• MATERIAL TO PROCESS:

--*--

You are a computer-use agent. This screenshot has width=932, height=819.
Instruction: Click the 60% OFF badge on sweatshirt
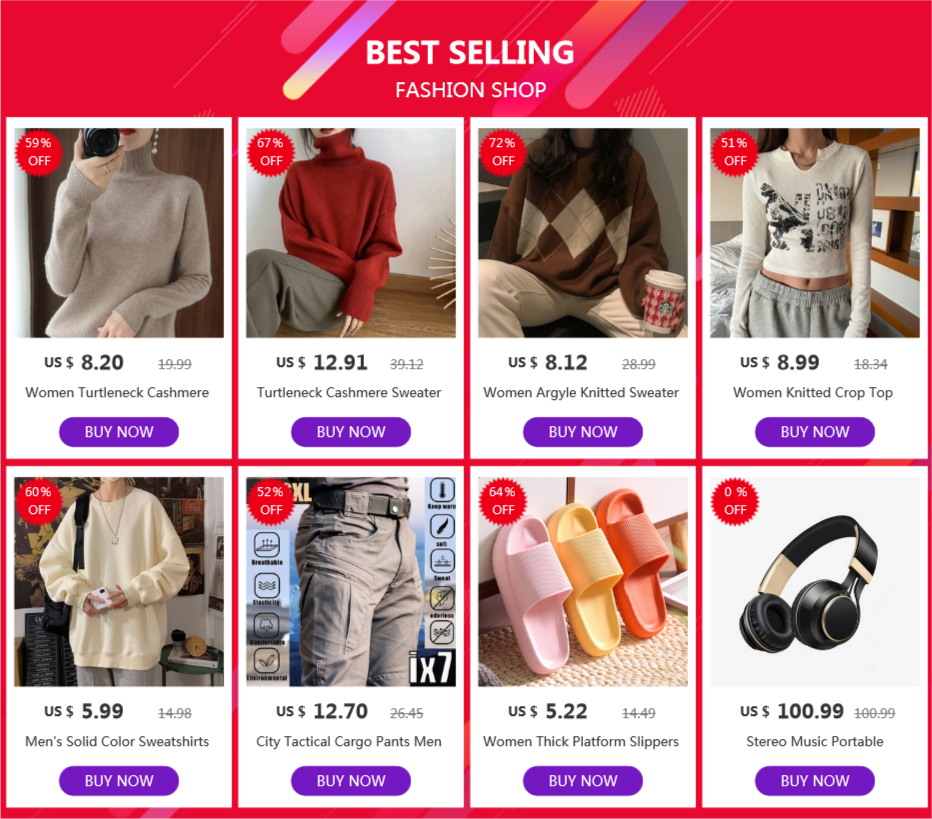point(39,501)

--*--

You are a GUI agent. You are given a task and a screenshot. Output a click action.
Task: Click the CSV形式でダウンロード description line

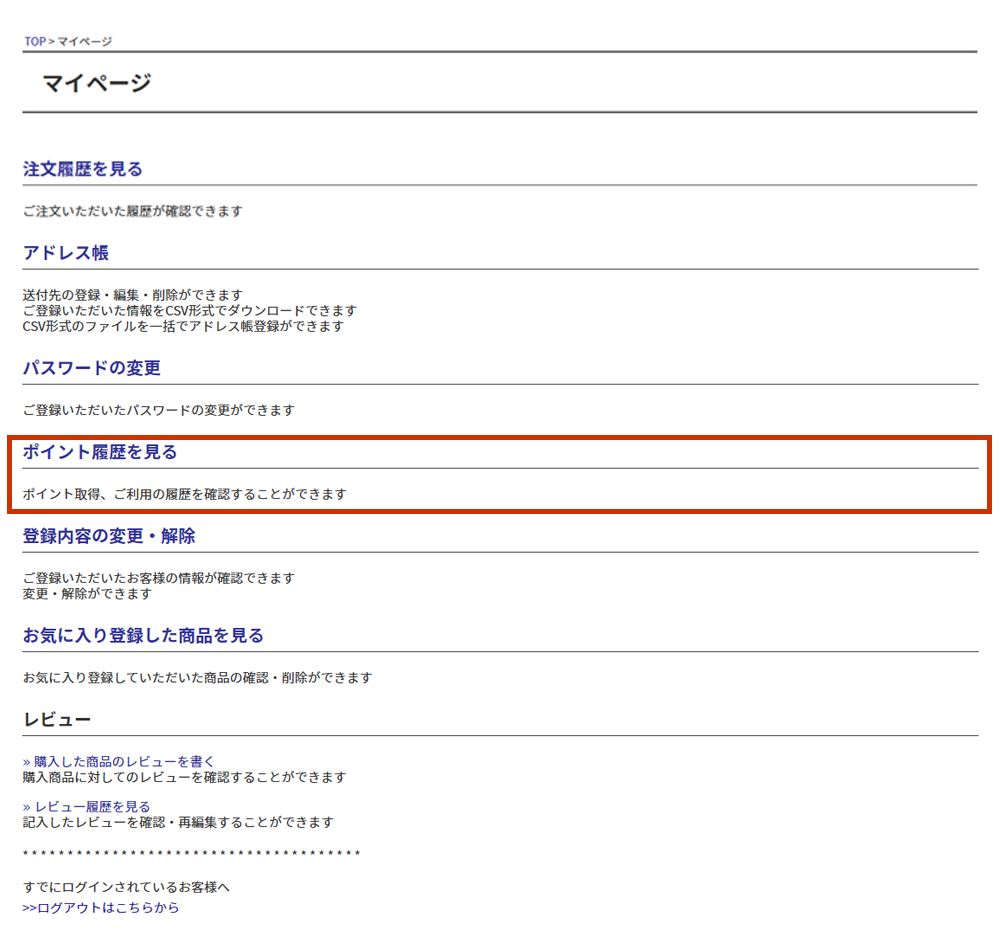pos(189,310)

--*--

• EXERCISE DESCRIPTION: When you find a line in the records that contains the word "agent", copy it.

• EXERCISE RESPONSE:
You are a computer-use agent. This screenshot has width=932, height=819.
You are a GUI agent. You are given a task and a screenshot. Output a click action.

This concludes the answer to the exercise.